At a glance.
- Taiwan citizens' data found on the dark web.
- Cyberattacks reported in Minnesota.
- Amtrak Guest Rewards breached.
- More sites found doing port scanning.
Taiwan citizens' data found on the dark web.
The Taiwan Whole Country Home Registry DB, a 3.5 gigabyte database belonging to the Ministry of the Interior’s Department of Household Registration, has been found on the dark web, Taiwan News reports. Researchers at Cyble attribute the breach to a known hacker, "Toogood," and say the data include "names, addresses, genders, dates of birth, and other private information of more than 20 million citizens."

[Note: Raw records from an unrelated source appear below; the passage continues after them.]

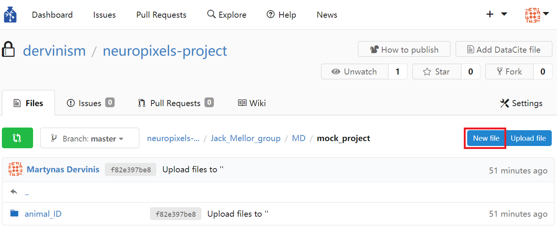Screen dimensions: 557x228
Task: Open repository Settings
Action: [521, 103]
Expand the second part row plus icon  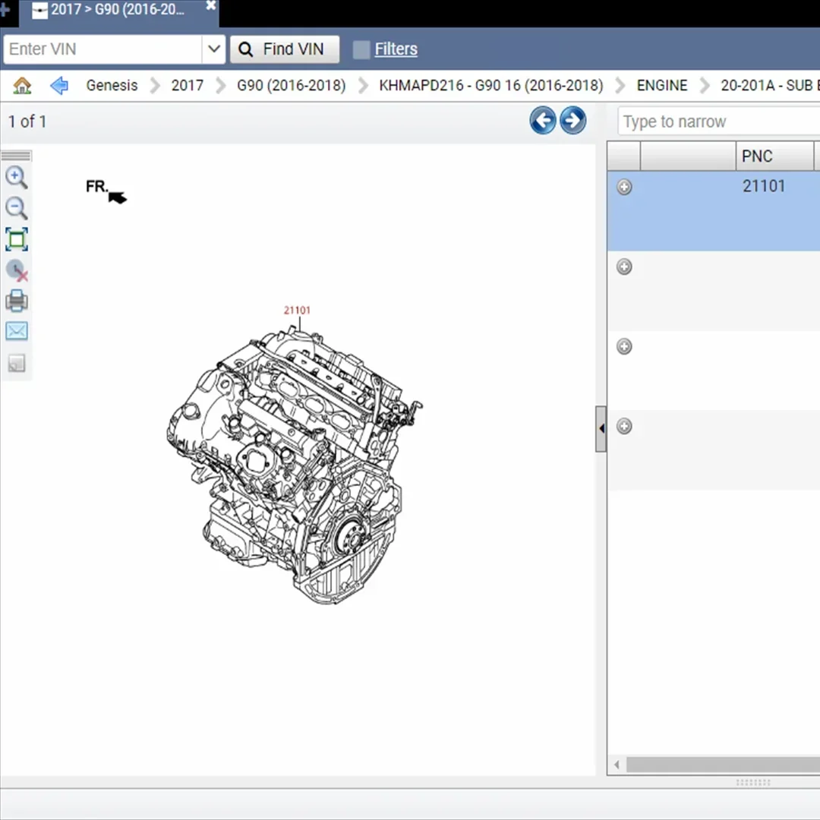(x=624, y=267)
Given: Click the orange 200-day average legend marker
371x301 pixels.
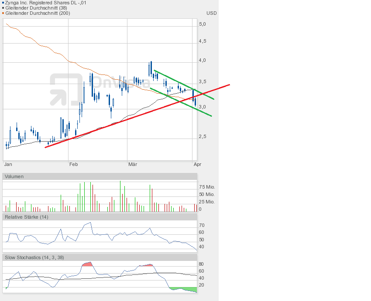Looking at the screenshot, I should point(3,13).
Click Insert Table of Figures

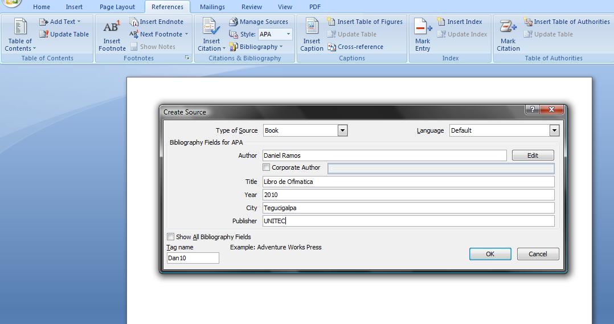[x=365, y=22]
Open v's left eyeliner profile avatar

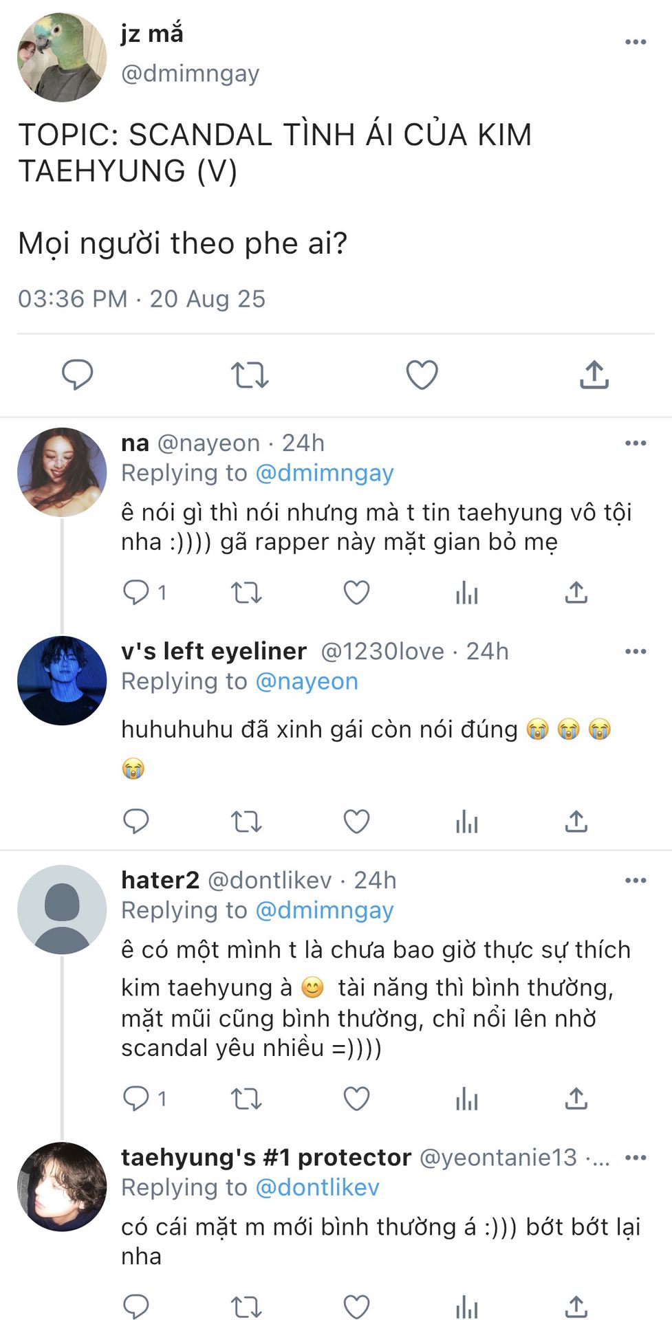62,681
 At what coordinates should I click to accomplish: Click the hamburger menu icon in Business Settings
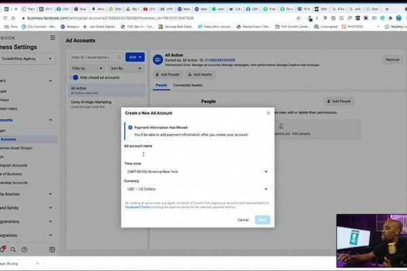[53, 37]
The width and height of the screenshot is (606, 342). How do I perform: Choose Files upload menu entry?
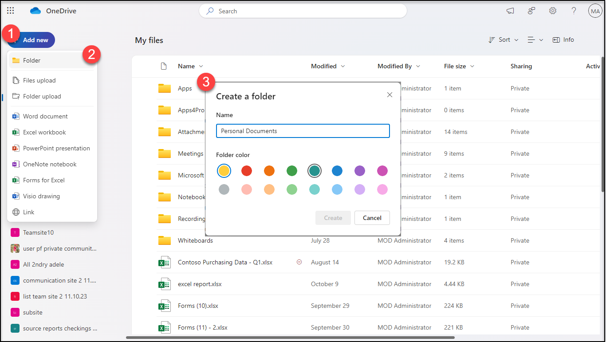pos(39,80)
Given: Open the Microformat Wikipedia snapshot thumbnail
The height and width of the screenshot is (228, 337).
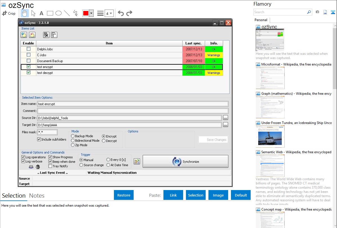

Cyberattacks reported in Minnesota.
There have been many claims that the attacks represent an operation by Anonymous designed to punish Minnesota for the death of George Floyd in police custody, a death that's provoked widespread protest and rioting. Many of the reports in social media claim that Anonymous is releasing email addresses and passwords from the Minneapolis Police Department. But that seems, researcher Troy Hunt says, to be almost surely false. The email addresses and passwords displayed as evidence seem to come from older breaches, and from such online resources as Have I Been Pwned.
Civil unrest will certainly continue, however, to manifest itself in cyberspace, through hacking, disinformation, doxing, and denial-of-service. Minnesota's chief information officer Tarek Tomes said yesterday that the state's Security Operations Center "is defending against distributed denial-of-service cyber-attacks aimed at overloading state information systems and networks to tip them offline," the Twin Cities Pioneer Press reports. He added that the state had succeeded in preventing disruption of operations.
Amtrak Guest Rewards breached.
Amtrak, the US National Railroad Passenger Corporation, has disclosed a data breach that affects Amtrak Guest Rewards Accounts. BleepingComputer reports that Amtrak believes "no financial data, credit card info, or Social Security numbers" were compromised, and the railroad says that the incident was quickly contained. Only guest account numbers appear to have been involved, but Amtrak has asked its passengers to change their passwords.
More sites found doing port scanning.
Last week eBay was found port scanning computers of users visiting their site. BleepingComputer looked at other prominent sites and determined that eBay isn't alone: Citibank, TD Bank, Ameriprise, Chick-fil-A, Lendup, BeachBody, Equifax IQ connect, TIAA-CREF, Sky, GumTree, and WePay are port scanning, too. The practice appears to be more widespread than earlier thought.